4. Simulation and training (expected deployment : up to 15-20 years)

Neurotechnology could replace physical training polygons with realistic simulations of combat situations directly in the mind. Soldiers could thus train crisis response in a safe environment at minimal cost.

Examples:

• Neurotechnology-driven virtual reality: realistic simulations of combat situations where the soldier experiences a crisis "in his mind", which improves stress responses.
• Based on neurotechnology data, training can be personalized according to the weaknesses and strengths of individual soldiers.
• Cost Reduction: Significant financial reduction by replacing physical polygons with virtual ones.

5. Increasing cognitive abilities of soldiers (expected deployment: up to 15-25 years)

Future neurotechnologies may turn soldiers into "superthinking machines" that can analyse complex situations in fractions of a second.

Examples:

• Accelerated decision-making: soldiers equipped with neurotechnology will be able to process data from drones, satellites and sensors in real time. For example, during combat, they can instantly identify enemy threats and design optimal tactics.
• Mind projection: instead of physical displays, the implants will allow soldiers to see digital maps, instructions or battle orders right in front of their eyes - or rather, in their minds.
• Emotion and stress detection: using neurotechnology, stress, fear or fatigue levels could be monitored in real time. The technology could automatically modulate brain activity and ensure that the soldier remains calm and fully focused even in crisis situations.

6.  Mental influence on opponents (expected deployment: up to 20-30 years)
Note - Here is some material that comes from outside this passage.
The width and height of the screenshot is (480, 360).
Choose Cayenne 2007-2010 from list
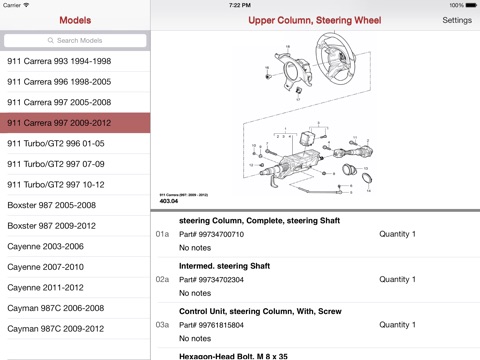(75, 267)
One of the most controversial and remote options. Purely theoretically, neurotechnology could be used to manipulate the emotions, moods or decision-making of adversaries. For example, electromagnetic stimulation could be used to lower an enemy's morale or influence their strategy.

Examples:

• Affecting mood: precisely targeted electromagnetic waves could manipulate areas of the brain responsible for emotions, such as the amygdala. This could induce feelings of fear, panic or, conversely, apathy, thereby significantly reducing the combat effectiveness of enemy troops.
• Virtual projection: the use of neurotechnology could allow the manipulation of enemy perceptions. Imagine, for example, sending images, sounds, or even smells directly into an adversary's brain, which could lead to the perception that he is in danger or that his mission is unfeasible.
• Disinformation: precisely targeted manipulation of memory or decision centers in the brain could confuse the enemy, for example, so that he misinterprets orders, forgets key details, or makes a mistake in strategy.

It is important to stress here that this particular scenario is highly speculative, but its fulfilment would nevertheless mark a radical shift in the approach not only to psychological operations.

Ethical issues and risks

Neurotechnologies bring many positive changes, but also significant ethical challenges. In the future, they may erode human autonomy or be used for manipulation and oppression.

It is therefore crucial to develop robust legal and ethical frameworks to ensure that these technologies are not misused. Once neurotechnologies begin to be deployed on a mass scale, their implementation will need to be carefully monitored to ensure that they comply with international standards and legal principles.

Initial efforts to establish legal and ethical frameworks are already underway. For example, the scientific section of UNESCO is now working on a muster that should result in the first global neuroprotection this year.

Neuroprince is a field that bridges neuroscience and law and is concerned with protecting the rights of individuals from the misuse of neurotechnologies. It aims to ensure the ethical and responsible use of technologies that interact with the human brain and nervous system.